Tuesday, February 14, 2012

Love Notes by Rebecca Forster


Love Notes: Hitting the Right Ones
by Rebecca Forster

It’s Valentine’s Day once again. Time to express our love, admiration and/or adoration with candy, flowers, and cards in colorful envelopes. It is cards in a colorful envelope that cause me to sweat. Over the course of thirty-five Valentine’s Days, I have penned every permutation of ‘I Love You’ that I can think of to my husband.  Sitting with the yearly card in front of me, wishing it was already in the envelope, I was stumped, so I started thinking about the words we choose as authors to express love between our characters.

To that end, I took my favorite passage from Hostile Witness and analyzed why I found it sexy, deep and real.  Every author is different, but here is here is how I believe I hit the right love notes between Josie and Archer in the Witness Series.

HOSTILE WITNESS
Introduction of character’s relationship

Josie got out of bed and searched for her clothes. She found her muscle shirt and panties but the sweats and sports bra were missing in action. (It would have been easier to say ‘naked’, but I liked that she was comfortable without her clothes.
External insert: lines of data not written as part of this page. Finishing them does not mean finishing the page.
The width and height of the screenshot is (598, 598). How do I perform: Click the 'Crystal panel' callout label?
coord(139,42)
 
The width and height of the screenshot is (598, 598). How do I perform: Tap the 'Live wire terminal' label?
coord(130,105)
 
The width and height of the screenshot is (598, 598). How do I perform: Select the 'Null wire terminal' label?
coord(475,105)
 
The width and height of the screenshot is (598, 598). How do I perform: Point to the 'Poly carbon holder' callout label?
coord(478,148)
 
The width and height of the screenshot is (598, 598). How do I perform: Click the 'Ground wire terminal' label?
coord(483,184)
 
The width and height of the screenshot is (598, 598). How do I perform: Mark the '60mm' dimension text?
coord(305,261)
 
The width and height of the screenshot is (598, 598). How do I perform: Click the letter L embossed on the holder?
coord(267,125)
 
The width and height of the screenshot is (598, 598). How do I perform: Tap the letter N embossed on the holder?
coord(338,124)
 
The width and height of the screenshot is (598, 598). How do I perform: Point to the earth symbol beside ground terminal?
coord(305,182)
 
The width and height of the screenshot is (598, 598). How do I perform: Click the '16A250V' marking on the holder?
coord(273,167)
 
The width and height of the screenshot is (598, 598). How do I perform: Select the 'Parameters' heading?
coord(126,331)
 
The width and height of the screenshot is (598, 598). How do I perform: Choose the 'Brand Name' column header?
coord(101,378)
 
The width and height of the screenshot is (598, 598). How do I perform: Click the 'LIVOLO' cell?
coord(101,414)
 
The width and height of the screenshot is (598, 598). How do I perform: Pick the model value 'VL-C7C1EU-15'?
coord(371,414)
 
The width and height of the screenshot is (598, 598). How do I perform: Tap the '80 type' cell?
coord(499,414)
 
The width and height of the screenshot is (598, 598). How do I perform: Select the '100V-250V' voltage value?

This passage felt sexy to me) She shimmied into what she had, glanced at the picture of Lexi, Archer’s dead wife, and then went looking for the man they shared. (This note creates an instant characterization of Archer as unafraid of commitment and Josie as a woman who honors his first love) She found him on the rooftop balcony, a perk of owning the building.
“Morning,” Josie walked up behind him and wound her arms around his waist. He was a big man; made her feel downright dainty. She loved the smell of his shirt. Starched and pressed by the man who wore it. (Archer is a guy who can fend for himself, something an independent woman would love.  Josie’s note about his size making her feel dainty, tells us that she is not a small woman and that she doesn’t mind feeling protected.)
“Don’t move,” he commanded.
Josie didn’t but only because she didn’t want to. (Josie chooses to do what her lover asks.) She held her breath, loving the feel of him when he was excited by what he saw through his lens. His gut tightened beneath her hands. A solitary muscle rippled. Quick like a snake. A click. He sighed with satisfaction and stood up slowly, surveying the beach once more before turning around to kiss Josie. (To me, a detail is very telling. Her notice of the one muscle rippling speaks to how familiar Josie is with her lover’s body.) She kissed him back just long enough for them both to be happy. (She cares about his needs). When she slipped out of his arms, he let her go. (He understands her.) No nonsense. No jealousy. No neediness.  Respect. Affection. Comfort. Chemistry. It was the kind of relationship people who could take care of themselves did well. (Deep love in a nutshell).

Writing love scenes is as challenging as writing sex scenes. Sometimes they are one and the same, sometimes they aren’t. The way to create successful, believable relationships between characters is to ‘show’ their reality and shade a your character’s lives with the extra notes that provide a background to the more prominent melody.

The end result of communicating a fabulous fictional relationship should look effortless even though a lot of hard work goes into composing it – just like love in real life.